[EXERCISE BRIEF]
From the line containing "The height and width of the screenshot is (806, 1111)." through the last line below, copy every line exactly, leaving out the pictures.

[RECORDED INFORMATION]
%%

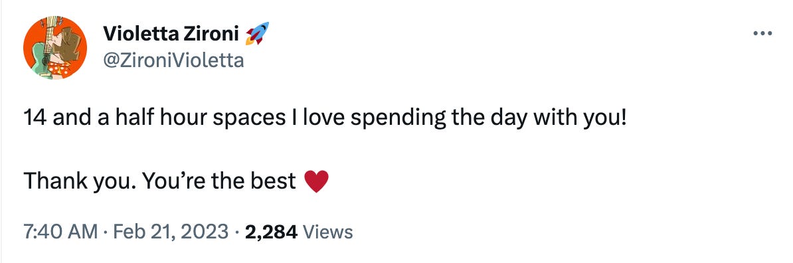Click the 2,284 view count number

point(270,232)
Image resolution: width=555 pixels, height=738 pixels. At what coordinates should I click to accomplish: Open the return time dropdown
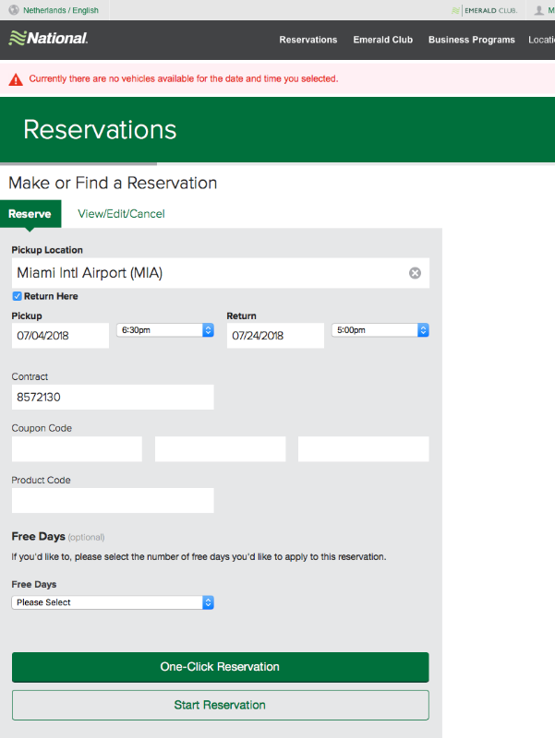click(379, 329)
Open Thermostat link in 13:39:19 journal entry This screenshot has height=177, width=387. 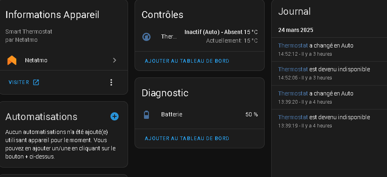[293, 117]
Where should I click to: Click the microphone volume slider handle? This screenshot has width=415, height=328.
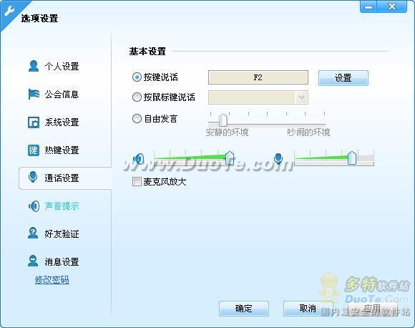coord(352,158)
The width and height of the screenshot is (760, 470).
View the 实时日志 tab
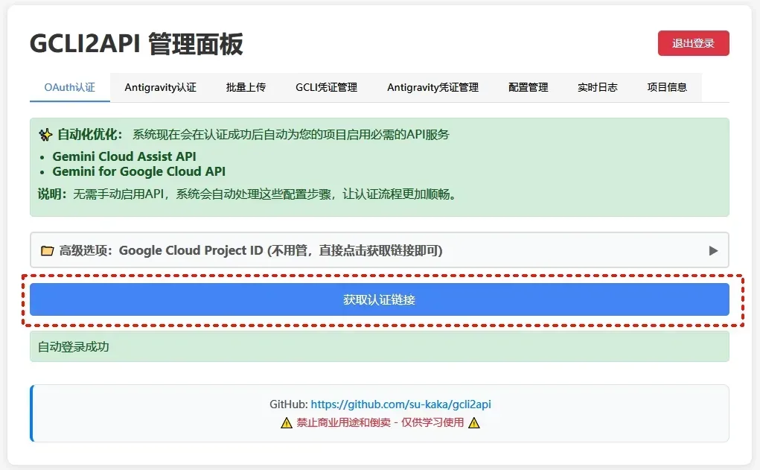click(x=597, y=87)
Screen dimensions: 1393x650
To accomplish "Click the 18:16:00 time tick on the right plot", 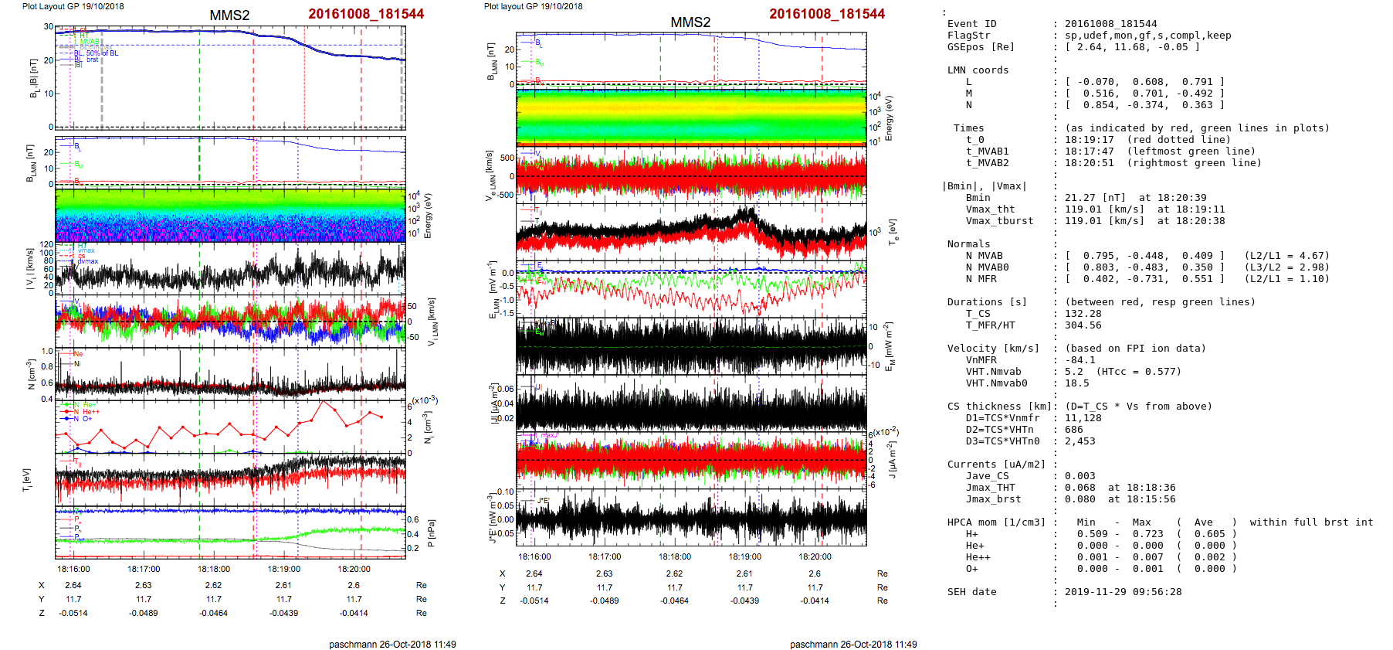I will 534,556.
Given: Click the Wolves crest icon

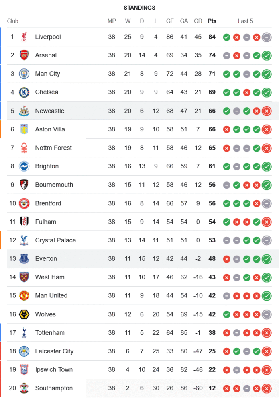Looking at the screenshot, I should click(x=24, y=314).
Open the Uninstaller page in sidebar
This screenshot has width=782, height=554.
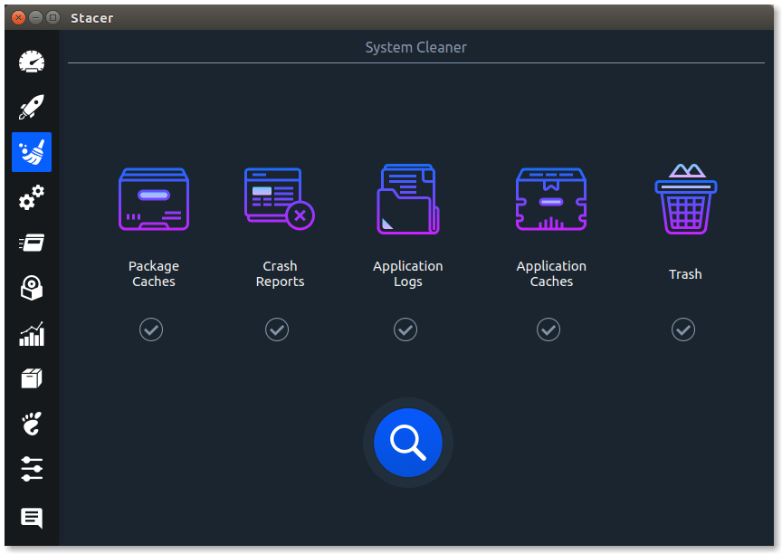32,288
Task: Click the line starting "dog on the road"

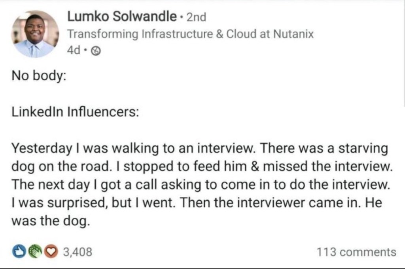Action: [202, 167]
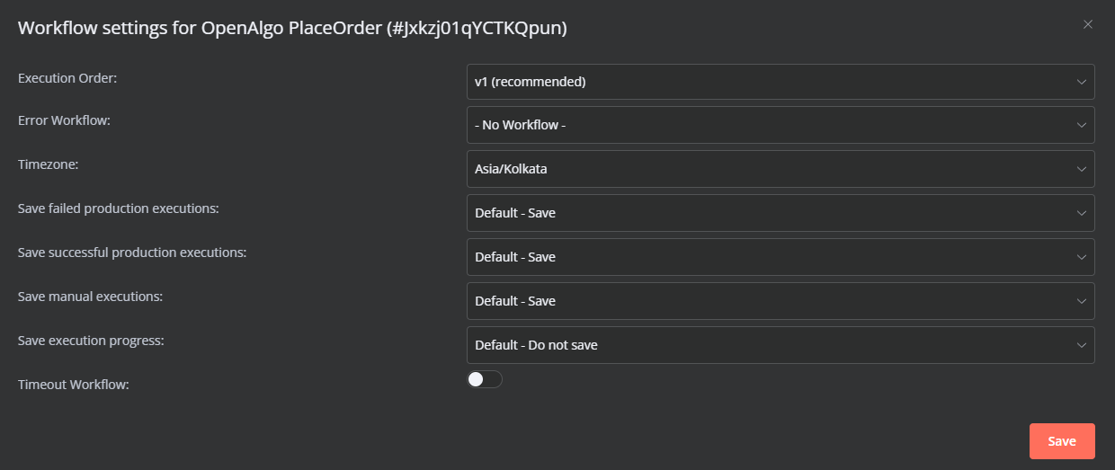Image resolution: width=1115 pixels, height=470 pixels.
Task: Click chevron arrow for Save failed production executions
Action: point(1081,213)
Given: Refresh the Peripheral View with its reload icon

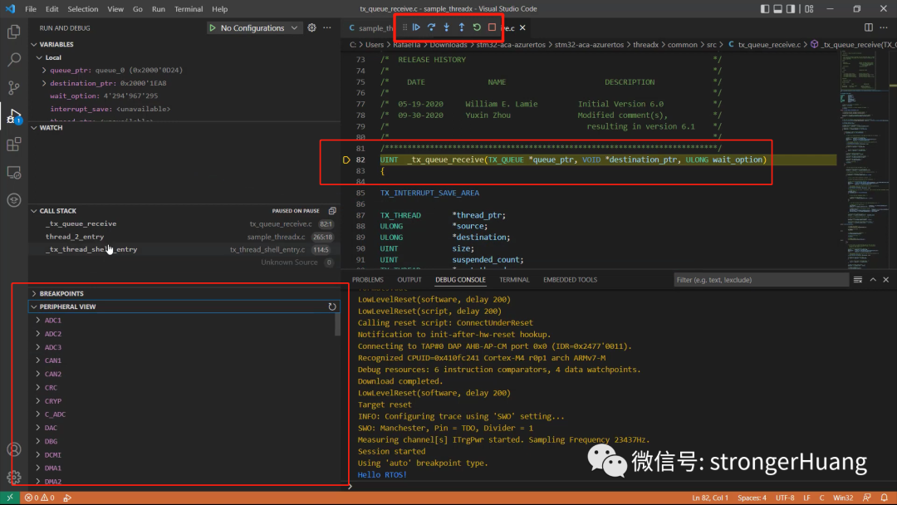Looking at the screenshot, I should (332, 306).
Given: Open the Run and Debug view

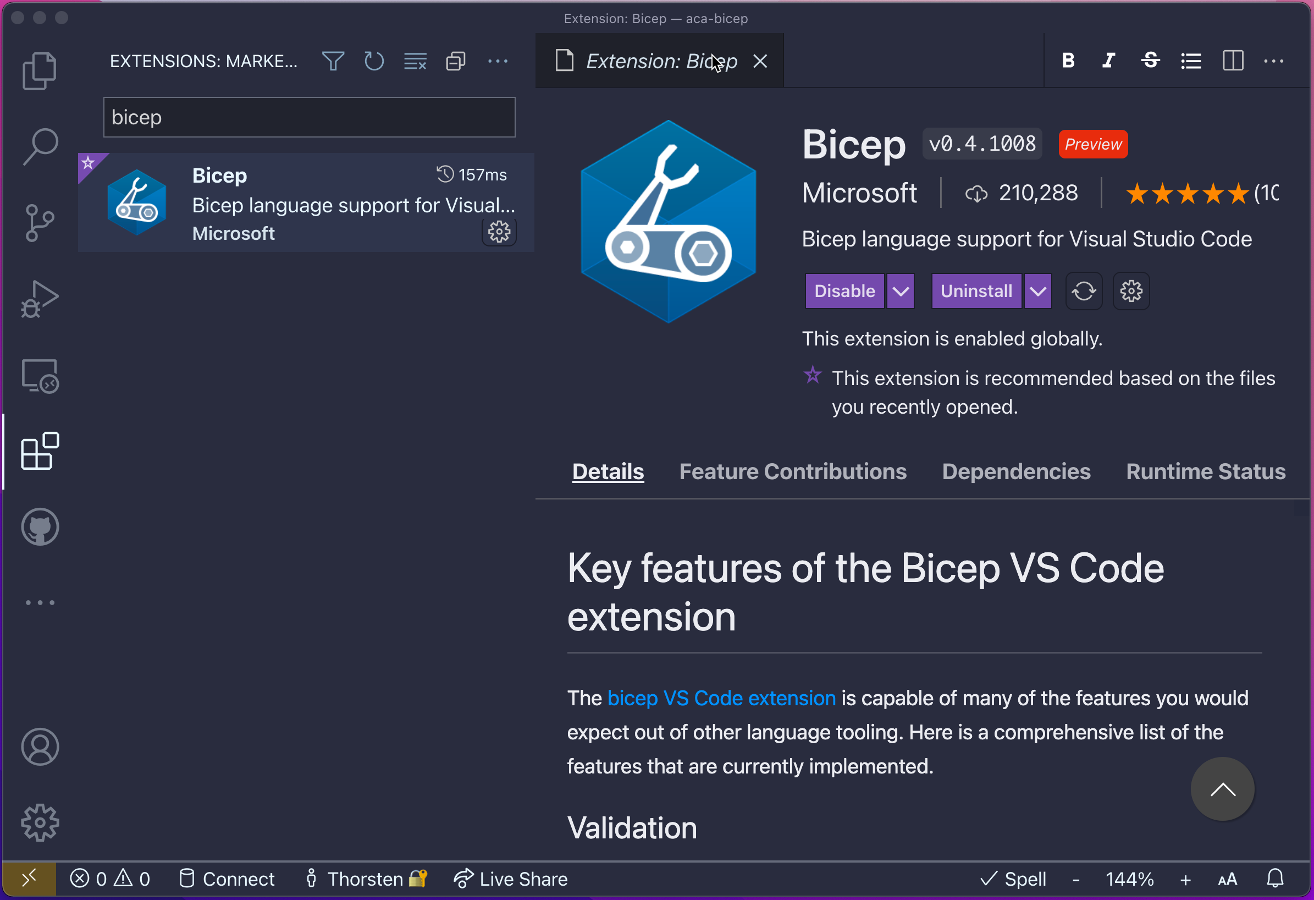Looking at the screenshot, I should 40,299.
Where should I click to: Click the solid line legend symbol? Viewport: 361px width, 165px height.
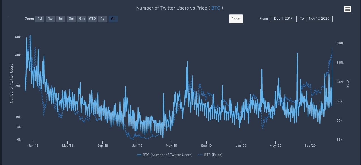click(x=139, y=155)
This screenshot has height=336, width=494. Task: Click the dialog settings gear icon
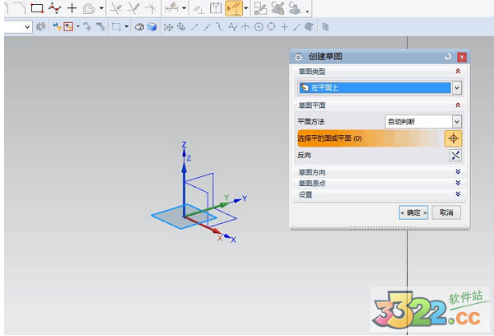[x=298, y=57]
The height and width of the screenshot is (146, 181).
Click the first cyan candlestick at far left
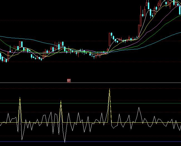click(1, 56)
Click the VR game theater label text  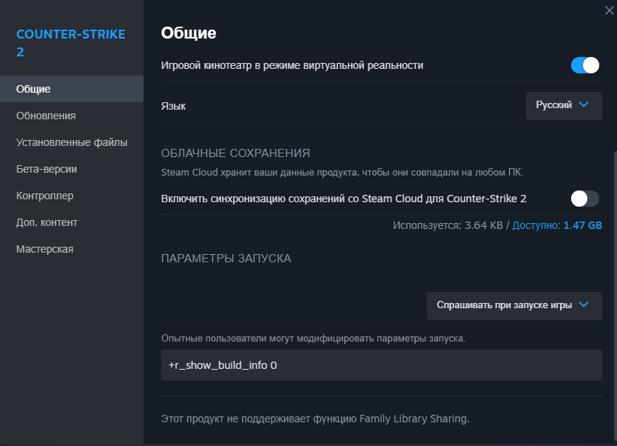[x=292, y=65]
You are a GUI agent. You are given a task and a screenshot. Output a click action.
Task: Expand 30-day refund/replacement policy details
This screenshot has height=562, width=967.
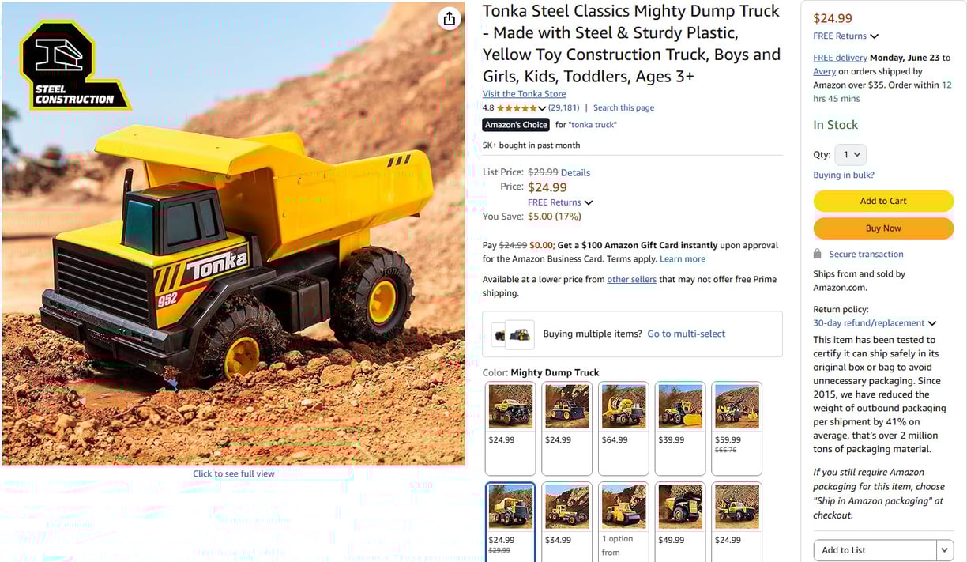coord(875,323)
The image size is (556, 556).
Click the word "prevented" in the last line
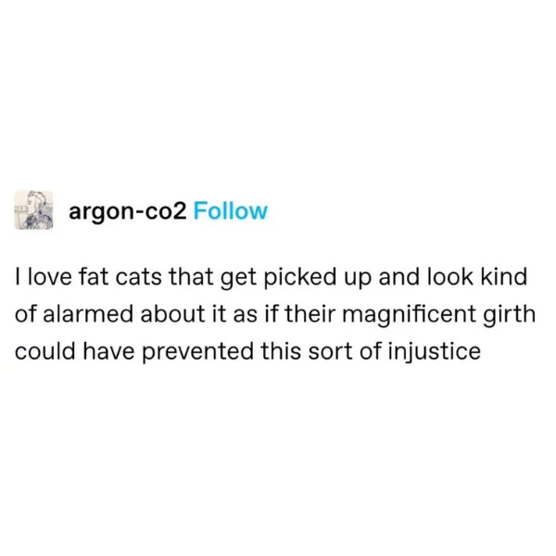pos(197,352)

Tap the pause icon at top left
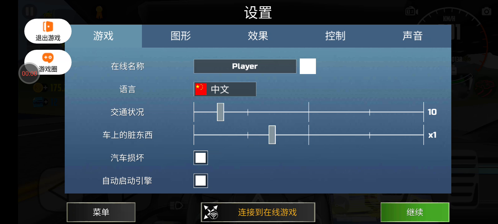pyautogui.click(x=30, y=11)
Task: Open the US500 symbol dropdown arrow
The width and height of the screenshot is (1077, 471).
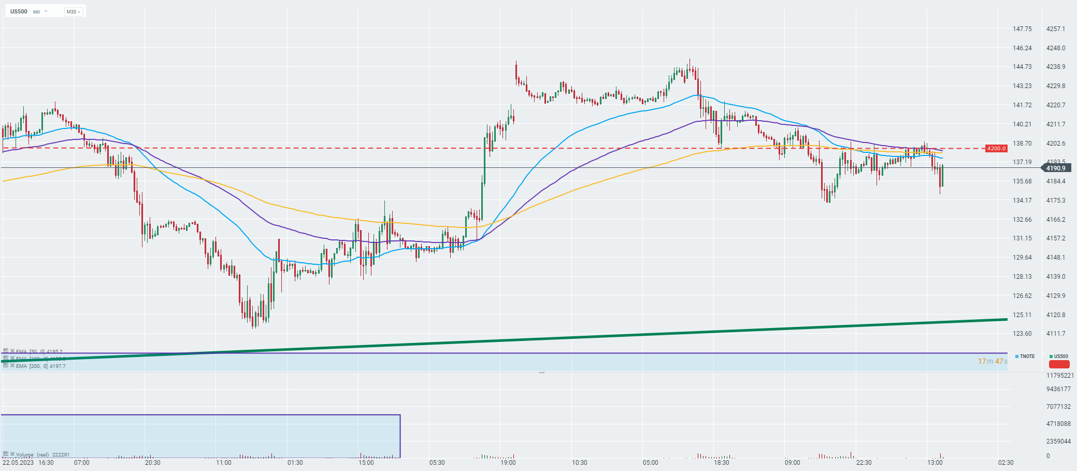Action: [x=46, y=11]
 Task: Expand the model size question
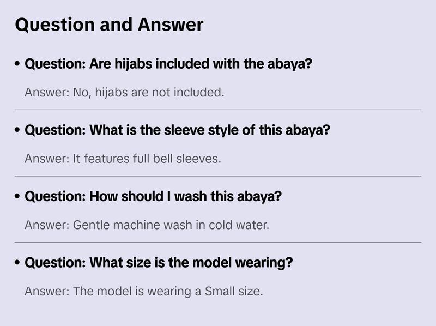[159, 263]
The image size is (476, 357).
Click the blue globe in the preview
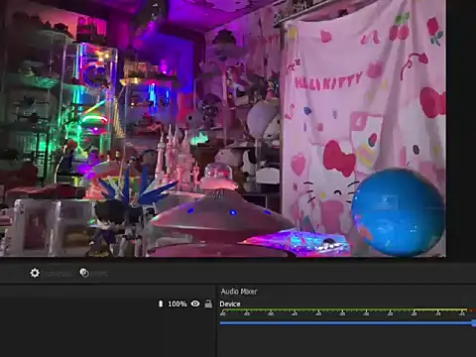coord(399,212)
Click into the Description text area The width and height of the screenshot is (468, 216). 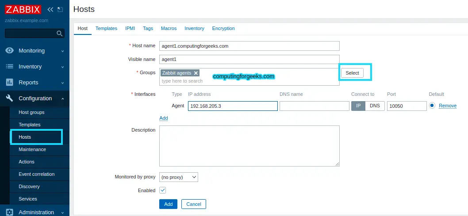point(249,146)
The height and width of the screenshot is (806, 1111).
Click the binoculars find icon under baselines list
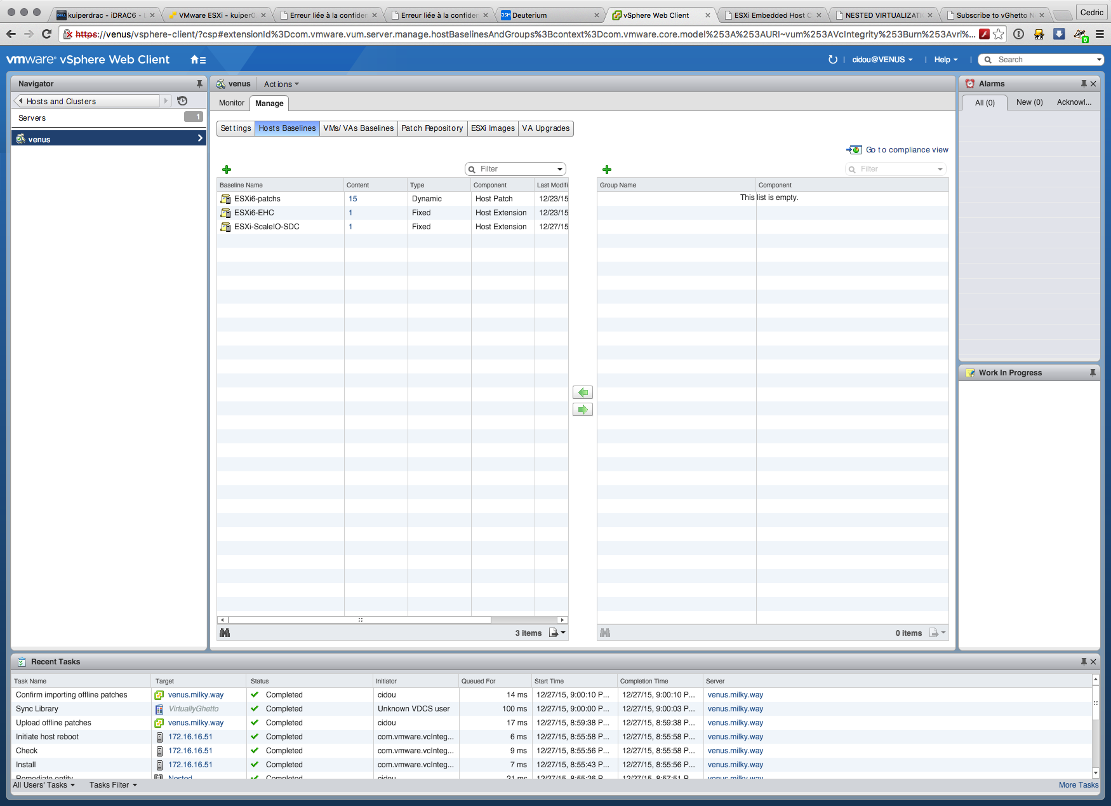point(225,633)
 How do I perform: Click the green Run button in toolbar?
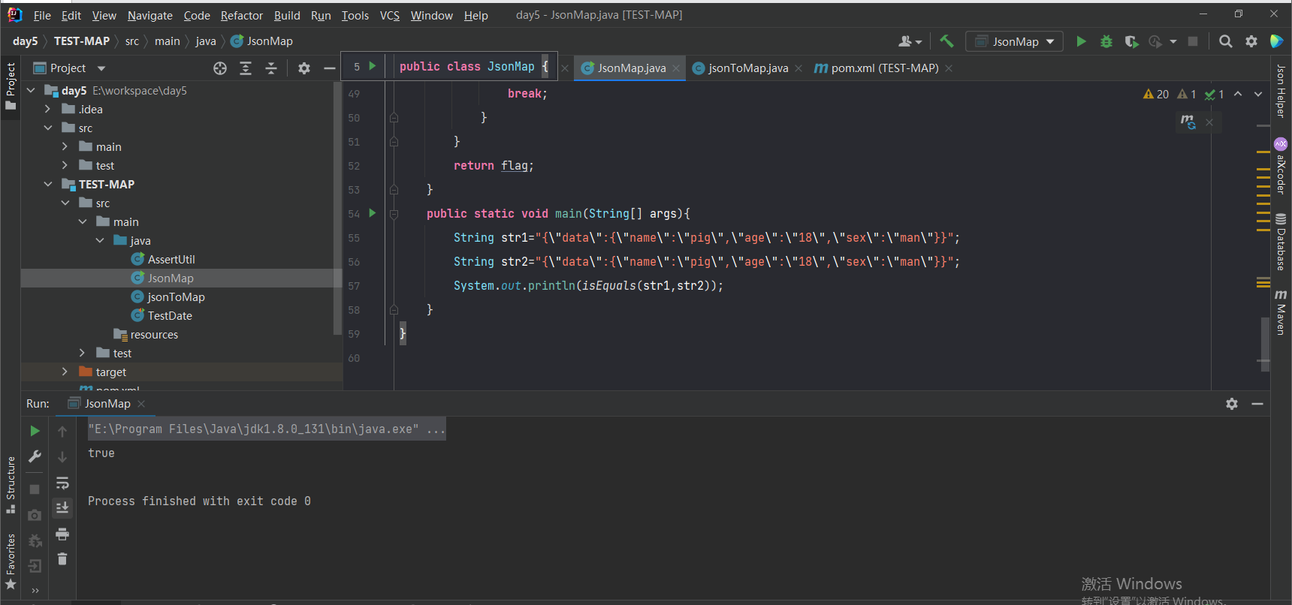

%%

[TASK RESULT]
The height and width of the screenshot is (806, 1111).
Click the binoculars find icon under baselines list
point(225,633)
 How do I perform: Click the green Run button in toolbar?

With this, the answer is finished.